- [OPDRACHT]
Schrijf alle items hieronder woord voor woord over en laat de afbeeldingen weg.

%%

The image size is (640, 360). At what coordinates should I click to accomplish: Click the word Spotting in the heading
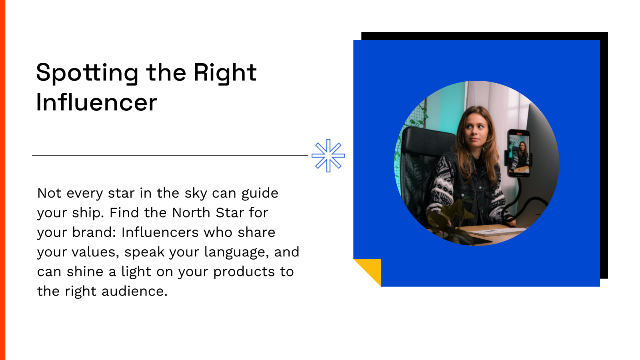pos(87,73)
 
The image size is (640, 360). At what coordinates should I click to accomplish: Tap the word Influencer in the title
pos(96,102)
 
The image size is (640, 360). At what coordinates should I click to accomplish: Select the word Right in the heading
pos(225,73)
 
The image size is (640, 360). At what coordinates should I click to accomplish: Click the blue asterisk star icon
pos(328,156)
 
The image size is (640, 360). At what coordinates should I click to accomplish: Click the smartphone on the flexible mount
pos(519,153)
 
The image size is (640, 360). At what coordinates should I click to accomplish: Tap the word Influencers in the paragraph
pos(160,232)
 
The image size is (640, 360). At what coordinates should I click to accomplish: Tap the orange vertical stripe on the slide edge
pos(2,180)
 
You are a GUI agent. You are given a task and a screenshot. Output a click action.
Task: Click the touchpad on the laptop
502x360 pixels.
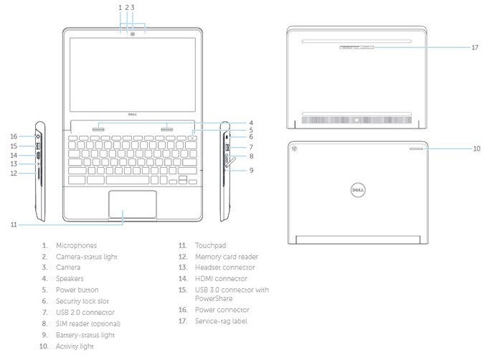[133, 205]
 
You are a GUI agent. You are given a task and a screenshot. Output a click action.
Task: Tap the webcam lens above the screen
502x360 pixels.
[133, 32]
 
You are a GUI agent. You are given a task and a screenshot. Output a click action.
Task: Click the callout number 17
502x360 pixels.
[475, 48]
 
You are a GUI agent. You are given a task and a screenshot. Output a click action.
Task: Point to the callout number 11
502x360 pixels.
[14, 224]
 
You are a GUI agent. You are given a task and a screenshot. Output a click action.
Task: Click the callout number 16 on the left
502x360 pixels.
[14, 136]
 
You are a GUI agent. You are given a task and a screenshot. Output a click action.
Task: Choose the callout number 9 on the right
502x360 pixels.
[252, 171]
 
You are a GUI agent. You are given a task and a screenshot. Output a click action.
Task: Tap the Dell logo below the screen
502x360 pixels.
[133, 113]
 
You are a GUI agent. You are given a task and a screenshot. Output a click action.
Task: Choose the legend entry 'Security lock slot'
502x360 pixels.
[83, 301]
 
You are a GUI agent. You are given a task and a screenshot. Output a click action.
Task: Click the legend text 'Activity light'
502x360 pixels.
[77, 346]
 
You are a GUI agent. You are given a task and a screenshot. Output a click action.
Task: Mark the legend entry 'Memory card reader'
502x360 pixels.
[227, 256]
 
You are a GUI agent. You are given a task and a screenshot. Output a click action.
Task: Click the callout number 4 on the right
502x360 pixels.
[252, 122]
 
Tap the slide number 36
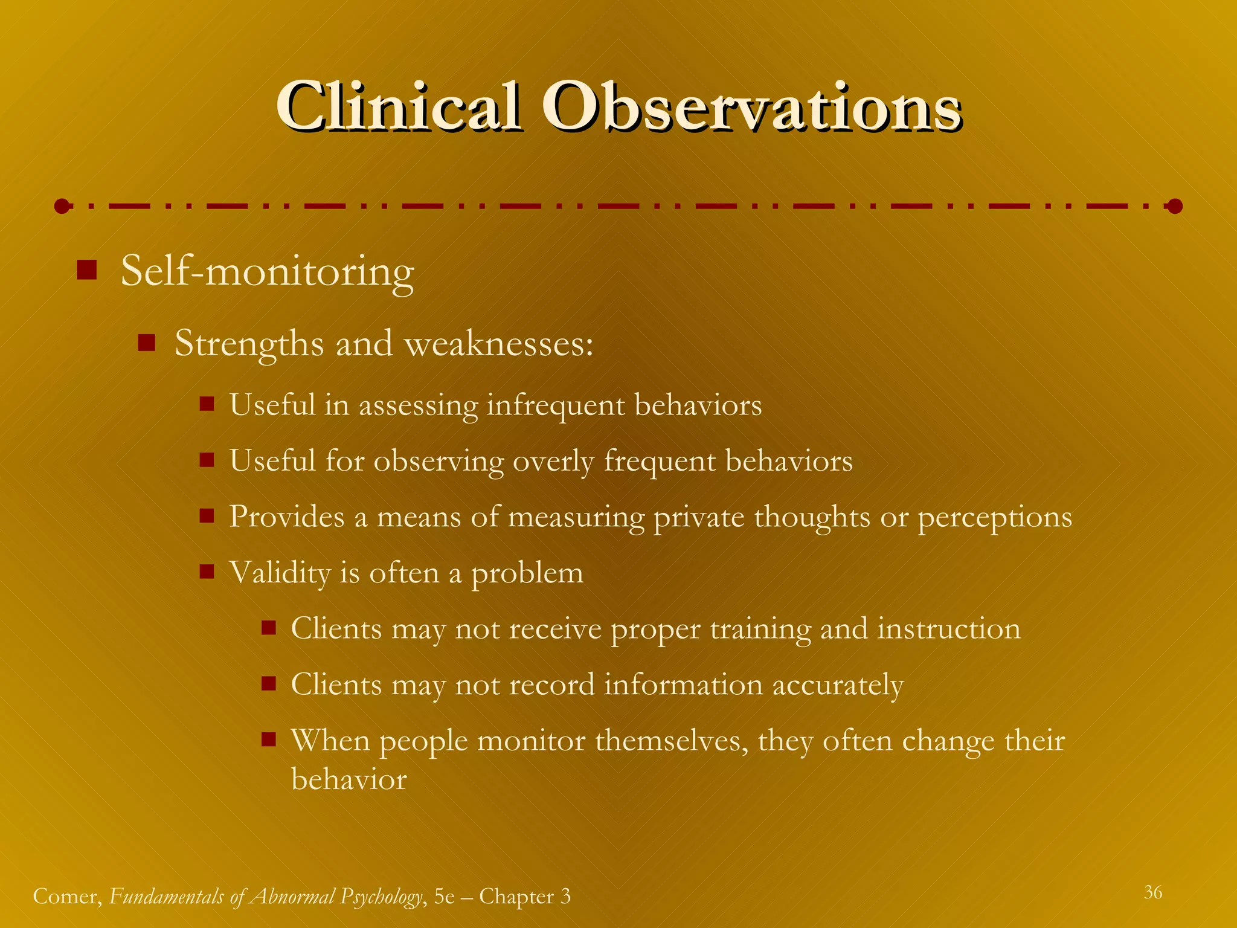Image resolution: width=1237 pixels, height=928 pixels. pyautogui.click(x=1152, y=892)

%%

- [UITWERKING]
The image size is (640, 360). At what coordinates should I click to accomplish: Click the word Spotting in the heading
pos(87,73)
 
The image size is (640, 360). At what coordinates should I click to accomplish: Tap the word Influencer in the title
pos(96,102)
 
The image size is (640, 360). At what coordinates should I click to accomplish: Select the word Right in the heading
pos(225,73)
 
The image size is (640, 360). At what coordinates should I click to accomplish: Click the blue asterisk star icon
pos(328,156)
 
The image size is (640, 360). At what coordinates should I click to accomplish: Click the smartphone on the flexible mount
pos(519,153)
 
The image size is (640, 360). At what coordinates should I click to accomplish: Tap the word Influencers in the paragraph
pos(160,232)
 
The image size is (640, 360). At what coordinates should I click to accomplish: Tap the orange vertical stripe on the slide edge
pos(2,180)
 
You are a GUI agent. You are given a task and a screenshot. Output a click action.
Task: Click the touchpad on the laptop
502x360 pixels.
[133, 205]
 
You are a GUI agent. You are given a task and a screenshot. Output a click action.
Task: Tap the webcam lens above the screen
502x360 pixels.
[133, 32]
 
You are a GUI agent. You are given a task and a screenshot. Output a click action.
Task: Click the callout number 17
502x360 pixels.
[475, 48]
 
You are a GUI agent. You are given a task and a screenshot. Output a click action.
Task: Point to the callout number 11
502x360 pixels.
[14, 224]
 
You are a GUI agent. You are given a task and a screenshot. Output a click action.
Task: Click the callout number 16 on the left
502x360 pixels.
[14, 136]
 
You are a GUI agent. You are given a task and a screenshot. Output a click action.
Task: Choose the callout number 9 on the right
502x360 pixels.
[252, 171]
 
You are a GUI agent. You are given a task and a screenshot. Output a click action.
Task: Tap the Dell logo below the screen
502x360 pixels.
[133, 113]
 
You are a GUI agent. You are given a task and a screenshot. Output a click action.
Task: Choose the legend entry 'Security lock slot'
502x360 pixels.
[83, 301]
 
You are a GUI agent. You are given a task and a screenshot. Output a click action.
Task: Click the legend text 'Activity light'
502x360 pixels.
[77, 346]
 
You are a GUI agent. You are given a task and a screenshot. Output a click action.
Task: Mark the legend entry 'Memory card reader'
502x360 pixels.
[227, 256]
 
You are a GUI agent. You are given a task and a screenshot. Output a click action.
Task: Click the callout number 4 on the right
502x360 pixels.
[252, 122]
 
Tap the slide number 36
Image resolution: width=1237 pixels, height=928 pixels. pyautogui.click(x=1152, y=892)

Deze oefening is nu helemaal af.